×

Coppola: Consumers Are Beginning to Loosening Up

During this time of year, we'll read and hear lots of stories on the pulse of the consumer with interviews from retail CEOs as well as analysts. But another indicator on the overall health of the retail sector is the REITS that acquire, own, develop, redevelop, manage or lease regional and community shopping centers.

NN_c_suite_200.jpg

The occupancy of these REITs tell you just how robust the industry is performing—is it contracting or expanding? One of companies in this space is The Macerich Company (MAC) which owns approximately 73 million square feet of gross leasable space with primarily interests in 71 regional malls throughout the United States. Art Coppola, Chairman and CEO of the company tells me this holiday season could be a very merry one for the retail industry.

AC: We have high hopes that the consumer is ready to feel a little bit better about themselves, and to increase their spending back to the levels that would be consistent with the holiday season of three years ago. Obviously, two years ago in 2008 the consumers were very fearful of their own financial situation, and in 2009 they continued in their frugal way. My assessment is that people are ready to spend a little bit more.

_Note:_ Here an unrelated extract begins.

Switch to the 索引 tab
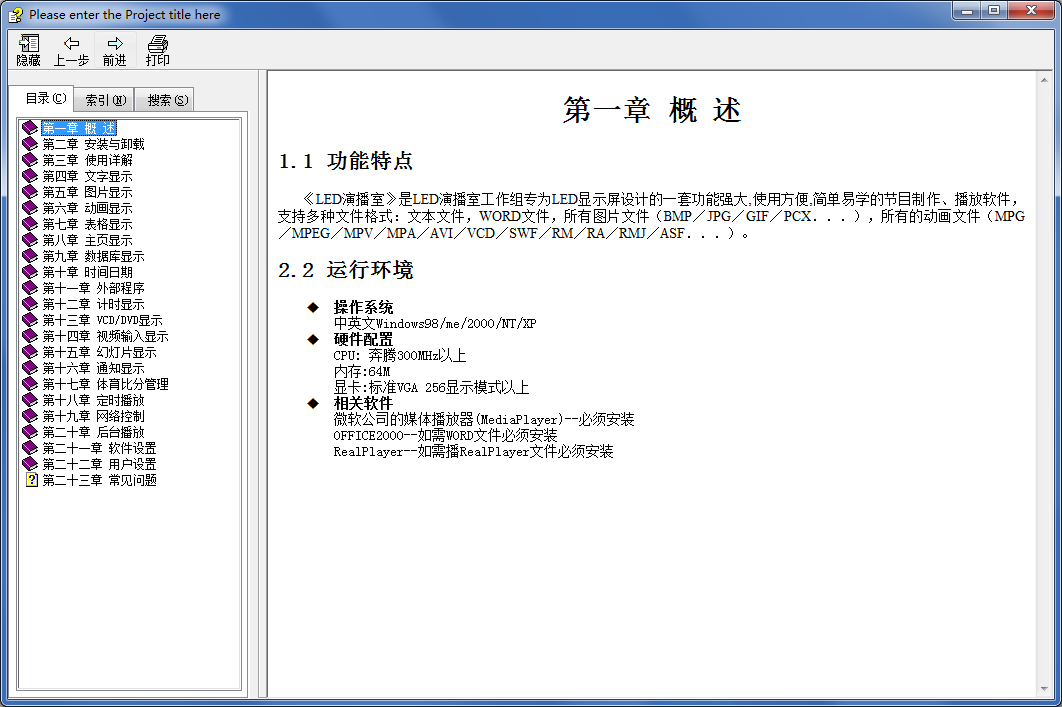105,100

They will be smart on their purchases, what we are seeing while sales are up across our portfolio, traffic is down a little bit because people are doing a little research before they go shopping. And when they do go shopping they are actually spending more per hour of shopping then they used to. The other thing that gives us a little reason for optimism is we are seeing several of our retailers hiring a little bit more help than they would normally hire for seasonal hiring, which I think is an indication that they (the retailers) understand that business is going to pick up a little bit this year.

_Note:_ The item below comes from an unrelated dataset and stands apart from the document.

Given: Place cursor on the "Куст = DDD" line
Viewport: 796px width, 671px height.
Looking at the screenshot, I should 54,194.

The retailers are not over-stocking their stores in terms of merchandise but I think they are going to invest more in the sales help which I think people will appreciate. I think over the last couple of years, in the interest of cutting costs, a lot of retailers cut back significantly on their hourly employees. I think with consumers opening their pocketbooks more will create additional profits and sales for the retailers.

LL: The malls that you have are cornerstone's in the communities in which they are built in. Just to name a few, you have Tysons Corner Center just outside of DC, Queens Center in New York City, as well as Santa Monica place in California. What kinds of trends are you seeing from the occupancy side?

AC: Occupancies are up a little bit over the last year. We are close to 93 percent occupied right now versus 91.5 percent the same time last year For our portfolio that is close to full occupancy. You always have tenants moving in and moving out. The trends we are seeing in our portfolio are similar to trends people are clearly aware of—that "Fast Fashion" is something that is very much en vogue today and is very much what the consumer wants.

The people who are delivering fast fashion are delivering it at a price that is very attractive. So the H&M's of the world, the Forever 21's of the world, are delivering fashion very fast between concept and display in the store and they are delivering them at very attractive prices because they are vertically integrated in terms of their production. They're able to deliver merchandise at prices that are almost disposable for some folks. A lot of prices are $9.99 and $19.99.

LL: How would you characterize the consumer right now?

AC: Consumer savings rates have improved but the consumer basically has more disposable income than they had say two years ago. My sense of this is people were frugal for two years and now they are ready to loosen up a bit based on what we are seeing. I know when we opened Santa Monica Place in August, the mood among our retailers and consumers was we have been looking for something to celebrate in a way of shopping for quite some time and its kind of nice to do it.

I think people in general are beginning to loosen up a bit. They are still very frugal and smart, and that is their approach, but the key is we have the retailers that are delivering the merchandise that they want at the prices they are willing to pay, and I think that's what's translating into the improved sales and occupancies that we have in all of our malls.

LL: In terms of looking at growth opportunities for you. Where are they?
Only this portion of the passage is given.